For the four odd-numbered questions (1, 3, 5, and 7), give yourself 1 point for each Strongly Disagree answer, 2 points for Disagree, 3 points for Neither Agree nor Disagree, 4 points for Agree, and 5 points for Strongly Agree. Add up your score. Now do the same for the even-numbered questions.

Your total for the odd-numbered items represents your Intuitive score. Your total for the even-numbered items represents your Rational score.

What Does Your Score Mean?

Your scores for each style will range between 4 and 20. The style with the higher score indicates your preferred style, but also note the difference between the two scores. The greater the difference, the stronger your preferred style is in shaping how you approach decision making. If both scores are fairly close or if your scores tend to congregate around the midpoint (this would include scores of between 10 and 14), you’re more flexible in how you approach decisions and may be more sensitive to seeing how differences in situations affect the choice of your decision style.
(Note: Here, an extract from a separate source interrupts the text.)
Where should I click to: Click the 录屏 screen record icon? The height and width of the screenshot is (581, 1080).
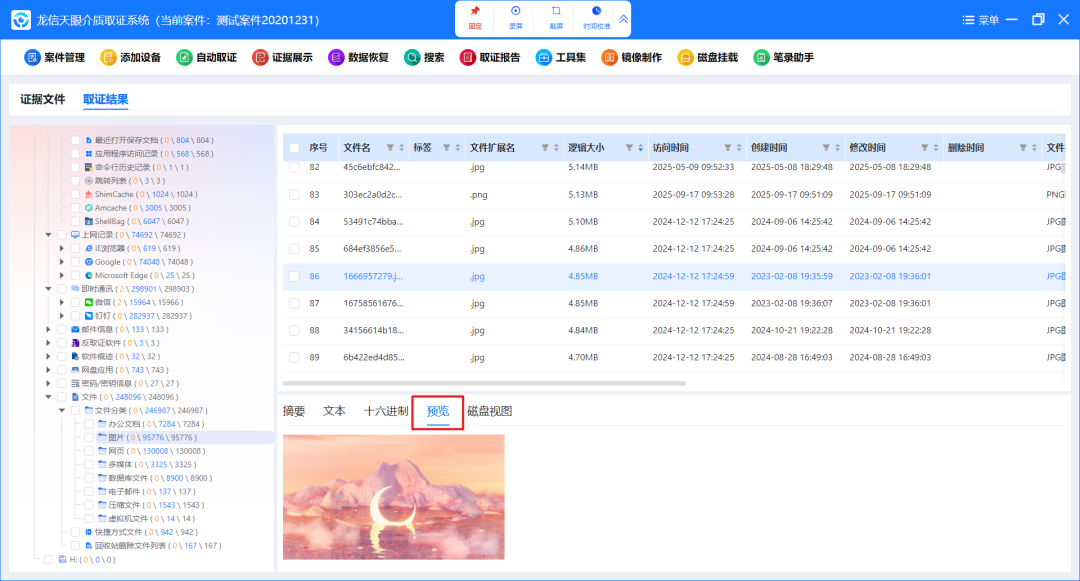515,16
Understanding Decision-Making Style

Decision-making style refers to the habitual patterns we tend to fall back on when faced with a decision situation. Although there are a number of different ways to classify decision styles,2 almost all include a deliberate and logical approach (which we call rational but which is also referred to as a thinking style) and an intuitive approach that relies on hunches and gut feelings (often called a feeling style).3

Your decision-making style is particularly relevant in determining how you gather information. Rational types emphasize facts, details, and rational cause-effect logic. They weigh evidence objectively and unemotionally. Well-known rationals include Albert Einstein, Ayn Rand, and Bill Gates. Intuitive types focus on possibilities and relationships between ideas. They weigh options against their personal values more than rational logic. Well-known intuitives include Albert Schweitzer, Mikhail Gorbachev, and Eleanor Roosevelt.